より実用的な面での利害として、本種が牧草地に繁茂する事例がある。上述のように、人工的な牧草地において、経年変化から雑種が繁茂する例として、本種が優先する群落ができる場合がある。本種は普通に用いられる牧草に比べて栄養価がかなり低く、その繁茂はその牧草を食べた家畜の生産を著しく低下させることになりかねない[21]。そのために本種の繁殖生態などについての研究もなされている。本種は匍匐枝を出さないため、その繁茂は種として種子散布によると考えられるが、本種の種子は牛などの家畜が食べ、糞として排出されることで行われていること[22]、種子は休眠性を持ち、それは6か月の冷湿処理が有効であること、つまり冬期を経過しなければ発芽が始まらないこと[23]などが知られている。
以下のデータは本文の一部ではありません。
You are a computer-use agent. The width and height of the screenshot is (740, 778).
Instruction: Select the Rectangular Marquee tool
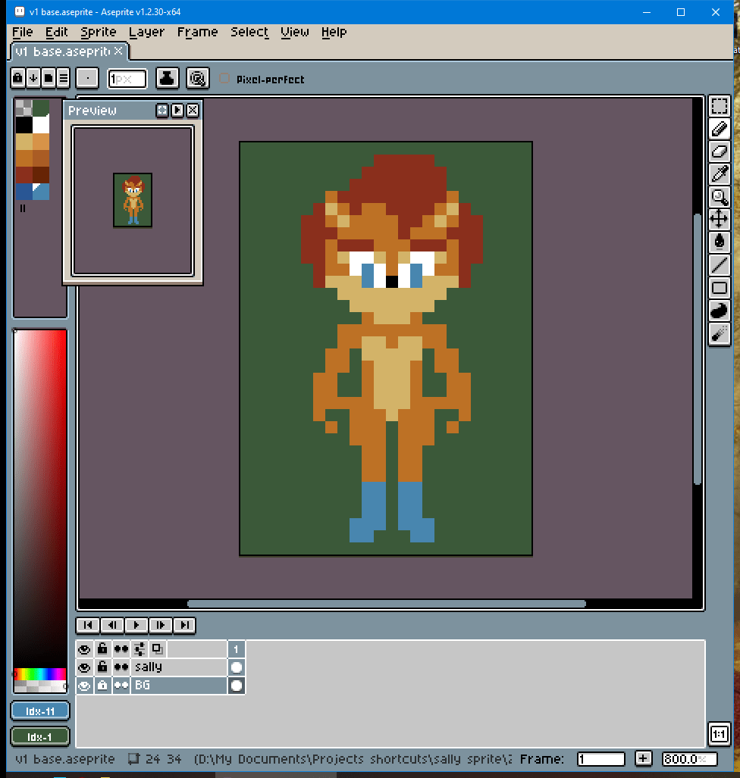[719, 106]
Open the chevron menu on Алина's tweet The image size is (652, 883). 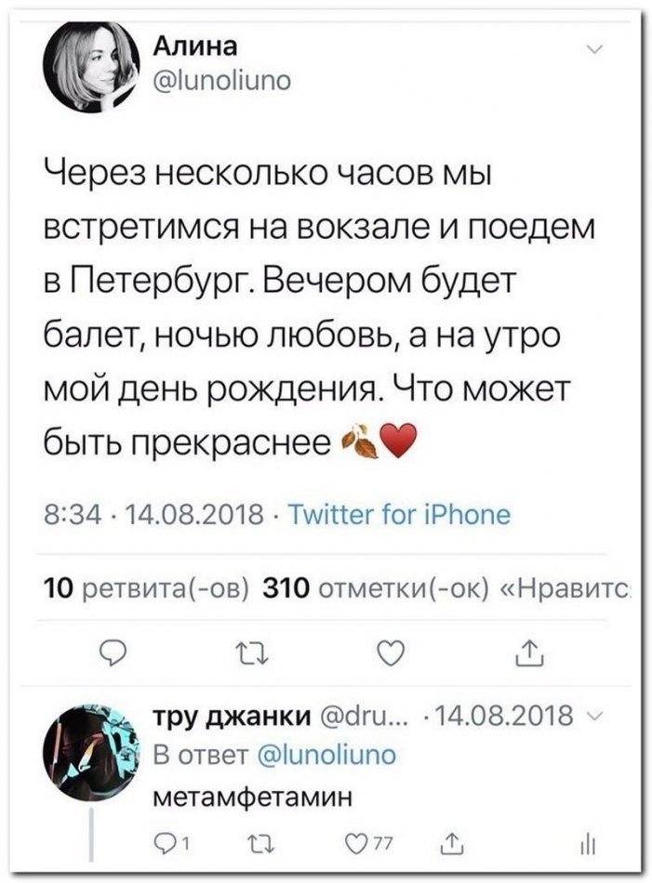coord(594,51)
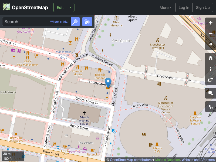This screenshot has height=162, width=216.
Task: Expand the Edit dropdown caret
Action: 70,8
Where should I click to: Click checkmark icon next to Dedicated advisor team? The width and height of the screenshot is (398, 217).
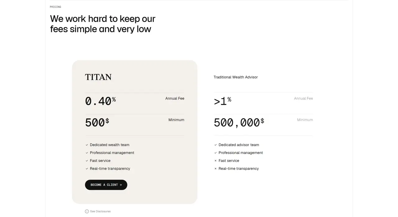click(x=215, y=145)
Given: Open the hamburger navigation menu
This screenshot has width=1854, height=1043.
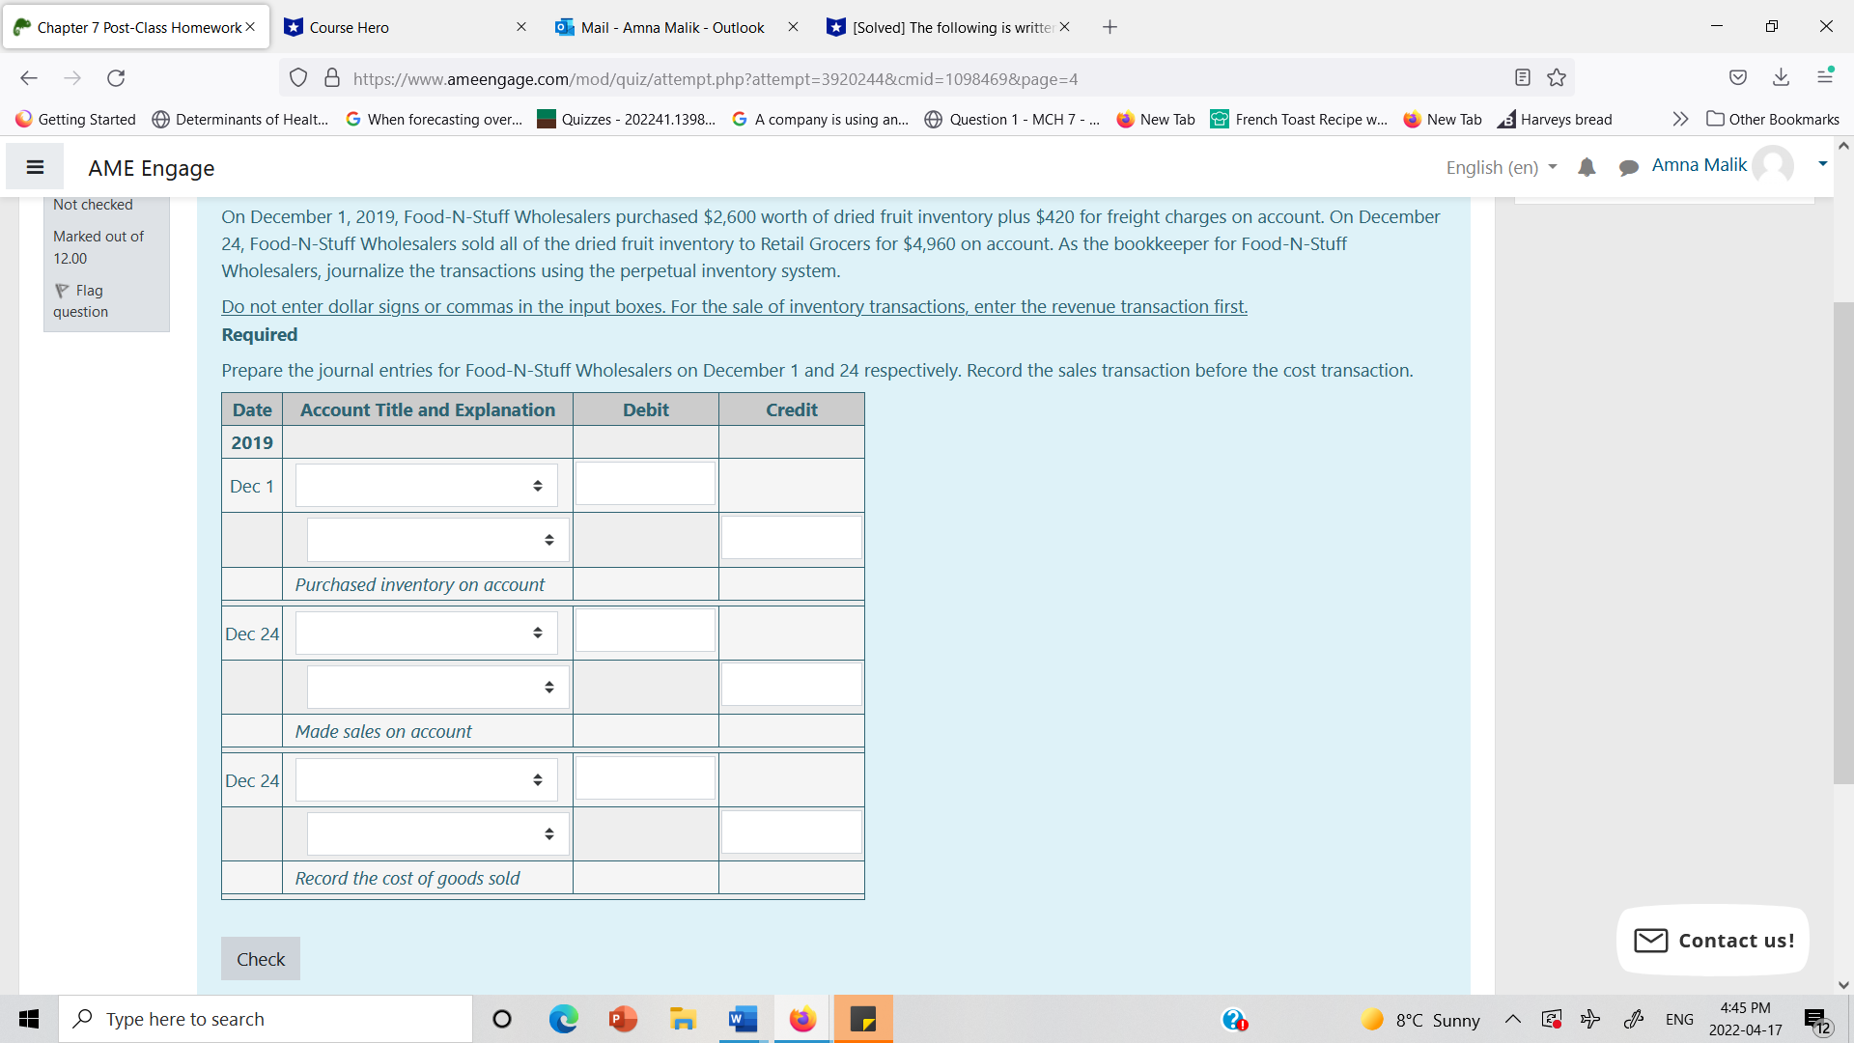Looking at the screenshot, I should point(35,166).
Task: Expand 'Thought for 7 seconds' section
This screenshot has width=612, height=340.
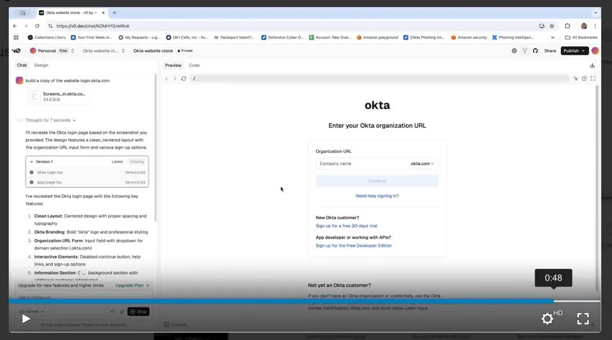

渡辺他(1998)は休眠に関連して本種が休眠解除に越冬を要し、さらに光や温度変化などの刺激に対する発芽率を見た結果に基づき、本種が様々な雑種の中でもとりわけその発芽条件が厳しいことを指摘し、この種が埋土種子として好機を待つ戦略を持ち、永年人工放牧草地で本種が土中の土壌シードバンクとして保存され、突発的にできた裸地において発芽する能力を有することなどを推定している。
本州中部以北ではむしろ普通の植物であり、環境省のレッドデータブックにも取り上げられていない。しかしそれ以西、以南ではかなり生息が限定されている。例えば京都レッドデータブック2015年版では絶滅危惧に取り上げられている[7]。情報がはっきりしないようであるが近畿全域において産地の数がごく少ない旨が記されている。また造成などによる土砂の移動で急に出現する可能性にも言及しており、このことが分布を明らかにするのを困難にしている面もあるようだ。